Iowa
Old Press
Sumner Gazette
Sumner, Bremer co. Iowa
Thursday, October 9, 1924
Local and Otherwise
-Mr. and Mrs. Henry Barker and Mrs. F.B. Sullivan spent Friday at
Oelwein.
-Mr. and Mrs. Roy Schoonover visited at the Henry Barker home
Monday evening.
-Mrs. Theo. A. Koeberlie's brother, Adolph Schwarz, and wife, of
Wichita, Kansas, arrived Tuesday to visit relatives and friends.
-Martin Krug returned last night to his home in Chicago after
visiting for a month at the home of his daughters, Mrs. M.
Westendorf and Mrs. Ed Barth.
-Mr. and Mrs. Charles Dropps of Sauk Rapids, Minn., and Mrs.
Schell, of Rice, Minn., visited Saturday and Sunday at the home
of Mr. and Mrs. Conrad Haag.
-Mr. and Mrs. Will Eisner and Mr. and Mrs. Will Zeug, and
daughter, Marie, of Muscatine, visited at the homes of Mr. and
Mrs. H.W. Reeve and Mr. and Mrs. A.W. Creager over Sunday.

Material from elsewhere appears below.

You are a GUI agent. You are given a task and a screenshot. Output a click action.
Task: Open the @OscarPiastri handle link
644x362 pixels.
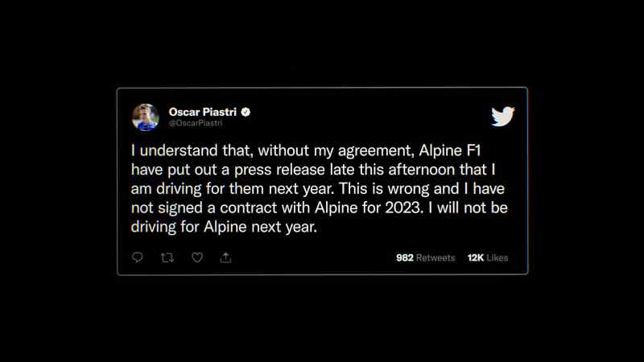196,123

-Frank Lang is in the New Hampton [hospital] receiving treatment
for an infected hand.
-Mr. and Mrs. F.B. Sullivan and baby, who have been visiting
relatives and friends here, left Saturday for their home at
Drayton, N.D.
To Whom It May Concern
This is to certify that I have this day given my adopted
daughter, Ella Rohrssen, her time and that I will not be
responsible for any debts contracted by her whether for
necessities or otherwise. Dated at Sumner, Iowa, this 6th day of
October, 1924. Sophia Buhr
Alpha News
-Mrs. Nellie West was an Oelwein caller Friday.
-Mrs. Alice Cummings was a Westgate visitor Sunday.
-Miss Winnie McKray has been seriously ill the past week. Mrs.
McKray was called home from her visit in Wisconsin on account of
Winnie's illness.
-Mr. and Mrs. S.L. Clark are enjoying a visit from their son,
Hiram.
-Mr. and Mrs. Cliff Rason of Fayette visited at the Ray Truesdall
home.
-Mr. Will Lewis was able to be out again and visited frineds in
Alpha Sunday.
-Little Frederick Cummings is much better and will soon be able
to resume his school work.
-Mr. and Mrs. of Wadena visited their daughter, Mrs. Walter
Messerlie, several days last week.
-Mr. and Mrs. A.A. Belknap were business callers in Sumner
Friday. They are sporting a brand new Hudson six coach.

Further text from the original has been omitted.